Menurut Emrus, wacana Jokowi semestinya disambut baik dan direalisasikan oleh semua kalangan masyarakat untuk membentuk opini publik. Sebab, hukuman mati kepada koruptor sangat wajar dan mendesak untuk diwujudkan.

Karenanya, peran pemerintah melalui menteri-menteri terkait, serta anggota DPR sangat penting dalam mendorong terealisasinya wacana tersebut.

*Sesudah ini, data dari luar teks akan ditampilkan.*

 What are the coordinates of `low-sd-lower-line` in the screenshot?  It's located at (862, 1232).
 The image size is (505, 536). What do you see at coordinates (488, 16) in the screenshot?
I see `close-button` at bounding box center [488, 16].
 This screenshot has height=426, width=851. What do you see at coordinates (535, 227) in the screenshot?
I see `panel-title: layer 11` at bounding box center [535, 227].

"Bisa digelorakan dengan berbagai teknik kemasan pesan komunikasi, misalnya dalam bentuk acara parodi para menteri bersama DPR-RI yang dilakukan secara sistematis dan masif sehingga menimbulkan dorongan yang kuat dari rakyat agar hukuman mati bagi para koruptor sebagai tindakan yang pantas diterima oleh para pelaku korupsi," ucap Emrus.

Lebih lanjut, Emrus mengatakan bahwa DPR juga dapat berperan aktif dengan memasukkan pasal mengenai hukuman mati terhadap koruptor pada revisi rancangan Undang-Undang tindak pidana korupsi.

Jika DPR tidak mengakomodir usulan tersebut, kata dia, maka dimungkinkan bagi Presiden untuk mengeluarkan peraturan pemerintah pengganti undang-undang (Perppu) tentang hukuman mati bagi koruptor.

"Sebab, pemberian hukuman mati tersebut baik yang tertuang dalam bentuk UU atau Perppu sudah sangat dibutuhkan dan mendesak mengingat perilaku koruptif di Tanah Air hingga kini masih terus terjadi yang jelas-jelas mengancam keselamatan keuangan negara," tukasnya.